The son of a Nazi SA assault division member, Voigt, 62, is a former army officer who was the chief candidate for the extremist National Democratic Party of Germany (NPD), which scored one percent in the German vote for the EU-wide election Sunday.
Three years after being found guilty in 2004 of promoting Nazism after he called Hitler “a great man,” Voigt questioned the number of Holocaust deaths and demanded the return of German land lost after World War II.
He also received a four-month suspended jail sentence for inciting violence after calling in a 1998 campaign speech for voters to engage in “armed combat.”
And in 2011 the NPD stirred controversy again, with posters depicting Voigt, on his motorbike, wearing a black leather jacket, with the motto “Gas geben” (Step on It) or literally “give gas” in what some saw as a reference to gas chambers where millions of Jews perished in Nazi extermination camps.
The signs were put up around Berlin, including just across from the capital’s Jewish Museum.
Voigt, who is married and trained as an aviation engineer before graduating in political science, was head of the NPD from 1996 until 2011.
Despite its meagre score in Sunday’s elections, the NPD has benefited from the recent scrapping of a three-percent threshold for European elections in Germany, enabling it to now send a lawmaker to the European Parliament.
Chancellor Angela Merkel’s spokesman Steffen Seibert has labelled the NPD “an anti-democratic, xenophobic, anti-Semitic, anti-constitutional party.”
“The whole of Europe is being flooded with foreign peoples,” states the NPD website and it campaigned for Sunday’s elections with posters claiming “Money for Grandma, Instead of for Sinti and Roma.”
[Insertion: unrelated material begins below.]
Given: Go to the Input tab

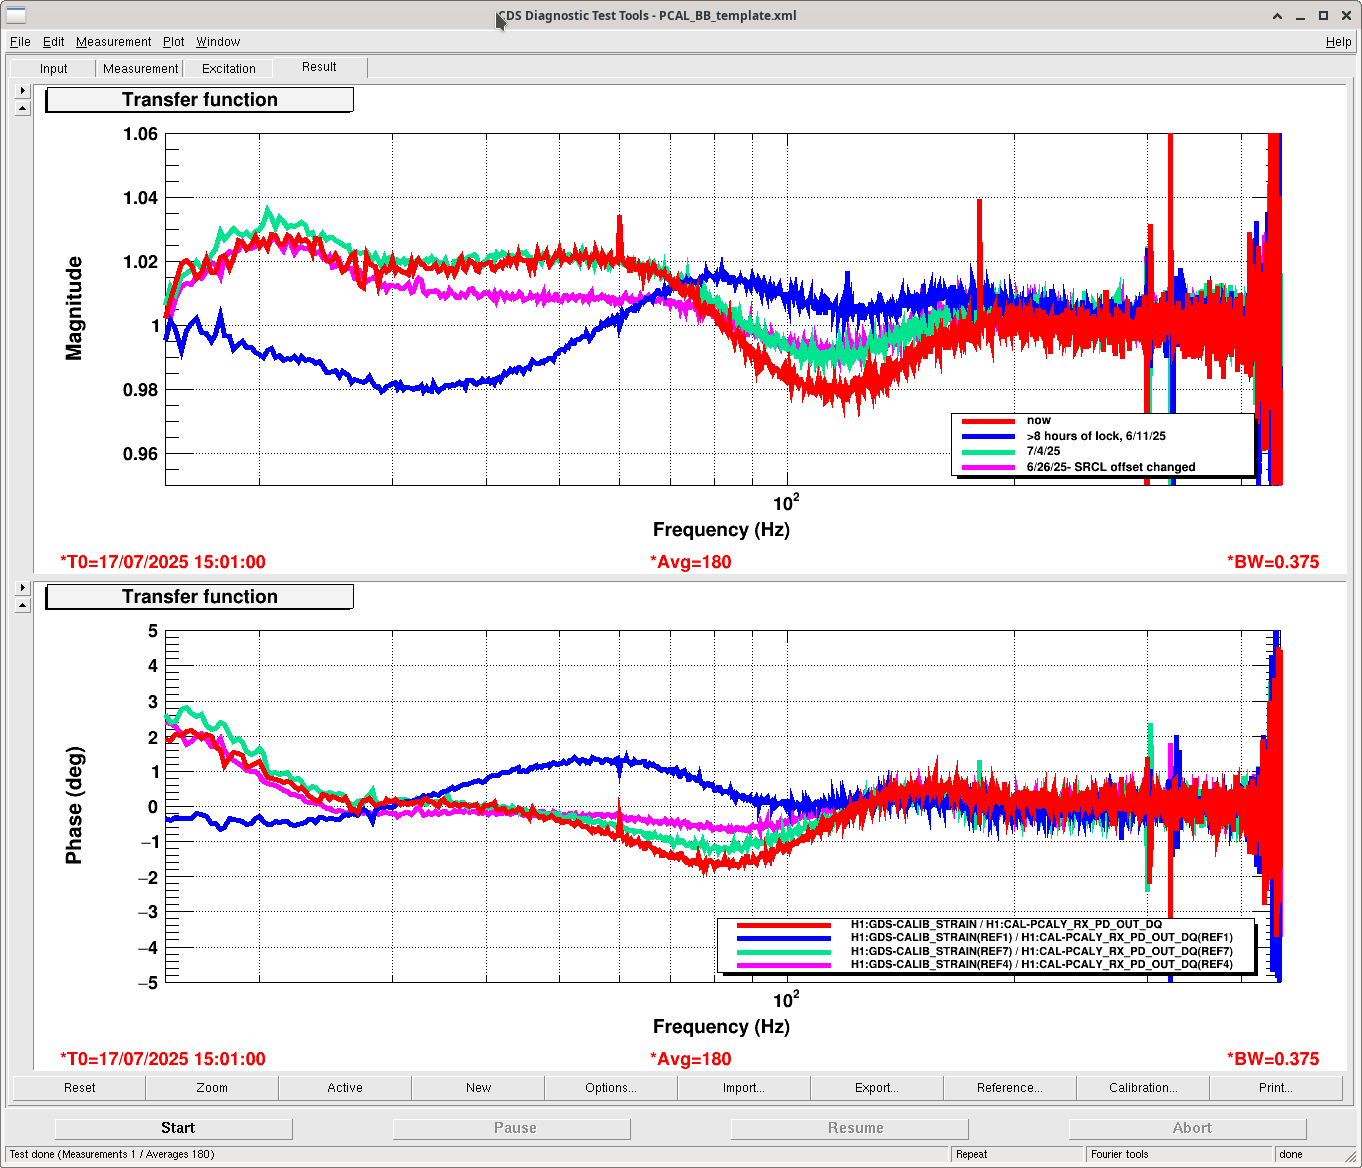Looking at the screenshot, I should (x=54, y=69).
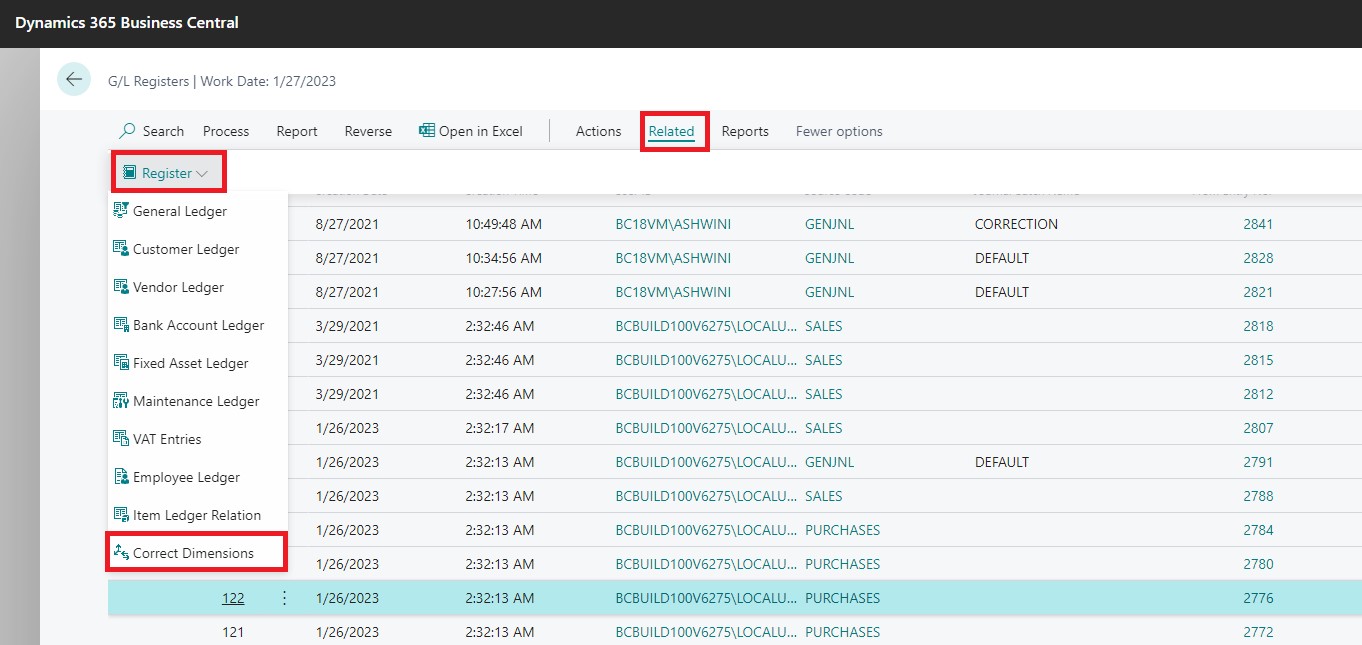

Germany’s upper house of parliament last year launched a push before the Constitutional Court to ban the NPD a decade after a first attempt failed.
At the time Germany’s highest court argued that the presence of undercover state informants in party ranks had sullied the evidence.
The NPD scored just 1.3 percent in national elections last September and has never entered the national parliament but is represented in two eastern states’ legislatures.
The party was created in 1964, notably by former Nazi party members and receives some €1.3 million in state funding.
“It is incomprehensible why public funds should finance neo-Nazi propaganda and hatred,” the Central Council of Jews in Germany wrote in a statement during the push to ban last year. “In our view, this party should have been banned long ago.”
As head of the party, Voigt managed to triple the membership of the NPD and has sought to clean up its public image by urging skinheads to keep a lower profile.